Document excerpt -
Captain Lloyd’s cache of M17b documents, which included ‘The Green Book’
After the war ended, Milne went on to great success, largely due to his Winnie-the-Pooh series. He also published Peace with Honour: an Enquiry Into the War Convention, which was an overtly pacifist work. Milne said that he wrote it because “I want everybody to think (as I do) that war is poison, and not (as so many think) an overstrong, extremely unpleasant medicine.”
World War II Brings a Change of Heart
But by World War II, Milne had changed his mind. In 1940, he even went so far as to publish War with Honour, in which he states, “War is something of a man’s own fostering; and if all mankind renounces it, then it is no longer there.” Soon Milne inflicted his newfound hawkishness on PG Wodehouse, an author with whom he’d previously enjoyed mutual admiration.
Milne had long enjoyed Wodehouse’s writing–he even read it to his own son, Christopher Robin, instead of his own stories. But as Wodehouse’s career took off in the 1930′s, Milne’s was burning less brightly. When Wodehouse began doing radio broadcasts for the Nazis, Milne was first in line to accuse the imprisoned author of treason, possibly out of jealousy. Wodehouse and his wife were in France when the Nazis invaded in 1940. They were taken to an internment camp. A few Nazis had known Wodehouse thanks to his Hollywood projects, and they asked Wodehouse to do radio broadcasts detailing his experiences at the camp.
The above appeared in a British newspaper while Wodehouse was still at the internment camp.

Task instructions - According to the passage about A. A. Milne and P. G. Wodehouse, in what year did Milne publish War with Honour?

(Records from a data collection)
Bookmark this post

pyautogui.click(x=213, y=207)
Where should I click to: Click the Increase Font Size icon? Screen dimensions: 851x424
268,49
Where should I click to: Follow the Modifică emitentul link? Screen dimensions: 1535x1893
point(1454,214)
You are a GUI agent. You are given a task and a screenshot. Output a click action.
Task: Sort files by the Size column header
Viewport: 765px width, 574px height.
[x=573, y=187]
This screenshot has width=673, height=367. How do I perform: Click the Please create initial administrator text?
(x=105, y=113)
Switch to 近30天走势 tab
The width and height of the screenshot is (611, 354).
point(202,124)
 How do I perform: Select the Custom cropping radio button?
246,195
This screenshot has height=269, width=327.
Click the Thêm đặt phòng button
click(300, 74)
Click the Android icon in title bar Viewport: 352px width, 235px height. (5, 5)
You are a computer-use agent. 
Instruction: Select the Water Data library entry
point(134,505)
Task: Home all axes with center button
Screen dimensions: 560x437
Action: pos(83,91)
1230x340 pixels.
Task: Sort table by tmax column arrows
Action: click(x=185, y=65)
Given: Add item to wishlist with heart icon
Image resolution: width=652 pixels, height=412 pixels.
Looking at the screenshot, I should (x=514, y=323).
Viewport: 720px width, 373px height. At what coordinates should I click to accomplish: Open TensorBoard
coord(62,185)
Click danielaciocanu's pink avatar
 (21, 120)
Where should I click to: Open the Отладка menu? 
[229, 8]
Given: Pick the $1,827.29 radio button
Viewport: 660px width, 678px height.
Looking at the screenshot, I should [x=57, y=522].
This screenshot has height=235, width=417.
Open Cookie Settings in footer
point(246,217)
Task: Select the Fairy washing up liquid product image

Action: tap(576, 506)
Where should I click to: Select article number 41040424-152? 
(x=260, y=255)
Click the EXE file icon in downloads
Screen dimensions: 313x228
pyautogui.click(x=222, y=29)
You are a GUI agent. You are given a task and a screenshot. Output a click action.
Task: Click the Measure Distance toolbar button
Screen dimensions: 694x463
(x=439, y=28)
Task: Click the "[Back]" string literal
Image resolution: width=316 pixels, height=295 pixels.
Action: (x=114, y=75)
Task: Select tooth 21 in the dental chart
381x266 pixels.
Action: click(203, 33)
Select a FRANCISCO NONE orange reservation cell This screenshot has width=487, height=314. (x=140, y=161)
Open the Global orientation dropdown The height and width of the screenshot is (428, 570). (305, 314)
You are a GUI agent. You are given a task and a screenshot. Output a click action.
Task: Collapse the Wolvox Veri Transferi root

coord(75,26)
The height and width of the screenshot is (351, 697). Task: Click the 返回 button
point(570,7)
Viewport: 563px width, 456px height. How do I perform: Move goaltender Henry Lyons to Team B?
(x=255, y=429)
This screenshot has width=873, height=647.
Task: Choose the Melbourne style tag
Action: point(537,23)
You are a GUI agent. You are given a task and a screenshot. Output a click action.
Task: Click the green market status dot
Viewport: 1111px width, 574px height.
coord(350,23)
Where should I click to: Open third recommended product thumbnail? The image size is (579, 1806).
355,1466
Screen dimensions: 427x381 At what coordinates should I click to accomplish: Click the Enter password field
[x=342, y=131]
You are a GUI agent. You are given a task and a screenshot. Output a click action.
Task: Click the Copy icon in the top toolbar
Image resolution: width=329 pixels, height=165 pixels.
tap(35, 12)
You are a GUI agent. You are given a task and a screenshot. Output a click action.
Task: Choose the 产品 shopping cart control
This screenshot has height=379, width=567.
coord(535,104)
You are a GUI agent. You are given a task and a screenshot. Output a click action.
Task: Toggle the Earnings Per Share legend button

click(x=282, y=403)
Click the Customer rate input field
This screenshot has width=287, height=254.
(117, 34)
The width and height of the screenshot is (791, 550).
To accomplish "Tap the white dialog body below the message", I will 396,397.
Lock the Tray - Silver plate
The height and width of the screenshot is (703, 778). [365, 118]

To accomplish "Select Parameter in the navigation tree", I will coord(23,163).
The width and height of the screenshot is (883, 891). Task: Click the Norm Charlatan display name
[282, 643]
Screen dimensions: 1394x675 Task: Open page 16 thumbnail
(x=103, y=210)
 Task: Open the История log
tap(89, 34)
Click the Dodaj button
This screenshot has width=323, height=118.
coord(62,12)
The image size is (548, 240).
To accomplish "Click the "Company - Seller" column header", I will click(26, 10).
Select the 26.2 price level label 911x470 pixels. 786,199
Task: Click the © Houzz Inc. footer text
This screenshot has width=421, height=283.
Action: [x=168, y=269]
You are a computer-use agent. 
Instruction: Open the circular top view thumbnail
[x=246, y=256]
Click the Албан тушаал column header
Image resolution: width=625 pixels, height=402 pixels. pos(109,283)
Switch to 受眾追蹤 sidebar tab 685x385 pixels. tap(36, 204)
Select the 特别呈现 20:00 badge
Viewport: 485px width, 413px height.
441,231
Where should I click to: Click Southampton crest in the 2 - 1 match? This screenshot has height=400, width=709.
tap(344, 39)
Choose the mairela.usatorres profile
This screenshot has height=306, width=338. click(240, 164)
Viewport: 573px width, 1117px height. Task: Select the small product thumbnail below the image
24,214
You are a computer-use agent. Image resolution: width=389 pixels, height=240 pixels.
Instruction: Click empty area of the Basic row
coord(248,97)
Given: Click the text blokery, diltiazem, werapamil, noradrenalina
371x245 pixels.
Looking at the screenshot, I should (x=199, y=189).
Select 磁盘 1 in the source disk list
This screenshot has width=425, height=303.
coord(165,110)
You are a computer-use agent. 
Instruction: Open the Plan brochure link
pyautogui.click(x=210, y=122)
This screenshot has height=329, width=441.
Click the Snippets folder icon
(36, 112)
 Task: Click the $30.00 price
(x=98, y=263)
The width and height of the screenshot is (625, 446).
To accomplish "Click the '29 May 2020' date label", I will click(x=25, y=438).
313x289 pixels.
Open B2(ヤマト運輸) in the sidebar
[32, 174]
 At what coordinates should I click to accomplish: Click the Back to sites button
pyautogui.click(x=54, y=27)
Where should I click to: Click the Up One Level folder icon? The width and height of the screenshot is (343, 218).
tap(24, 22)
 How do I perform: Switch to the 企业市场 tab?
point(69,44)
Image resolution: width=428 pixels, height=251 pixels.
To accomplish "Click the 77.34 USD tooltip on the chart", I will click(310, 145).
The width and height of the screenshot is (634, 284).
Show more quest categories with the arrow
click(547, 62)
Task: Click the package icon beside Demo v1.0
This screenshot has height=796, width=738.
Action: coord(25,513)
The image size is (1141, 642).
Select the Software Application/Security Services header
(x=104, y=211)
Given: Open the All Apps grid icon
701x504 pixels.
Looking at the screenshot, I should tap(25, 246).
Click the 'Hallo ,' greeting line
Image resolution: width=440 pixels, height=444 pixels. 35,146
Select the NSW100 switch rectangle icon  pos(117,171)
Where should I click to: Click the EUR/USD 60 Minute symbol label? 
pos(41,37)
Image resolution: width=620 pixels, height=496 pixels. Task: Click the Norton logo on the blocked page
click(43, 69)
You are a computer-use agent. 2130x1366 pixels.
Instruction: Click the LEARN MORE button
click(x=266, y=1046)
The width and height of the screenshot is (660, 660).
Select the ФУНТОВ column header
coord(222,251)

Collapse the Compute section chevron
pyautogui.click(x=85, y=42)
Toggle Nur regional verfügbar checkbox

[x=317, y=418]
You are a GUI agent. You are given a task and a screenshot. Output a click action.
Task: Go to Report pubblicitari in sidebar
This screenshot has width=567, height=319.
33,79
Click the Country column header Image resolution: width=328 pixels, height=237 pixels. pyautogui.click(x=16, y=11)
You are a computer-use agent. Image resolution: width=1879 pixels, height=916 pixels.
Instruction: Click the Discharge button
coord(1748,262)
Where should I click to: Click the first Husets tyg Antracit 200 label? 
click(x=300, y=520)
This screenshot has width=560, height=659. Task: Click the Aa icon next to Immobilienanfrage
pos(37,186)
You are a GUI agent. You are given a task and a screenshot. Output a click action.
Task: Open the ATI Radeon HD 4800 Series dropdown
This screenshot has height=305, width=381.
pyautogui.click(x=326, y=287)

Solution for this exercise - 1940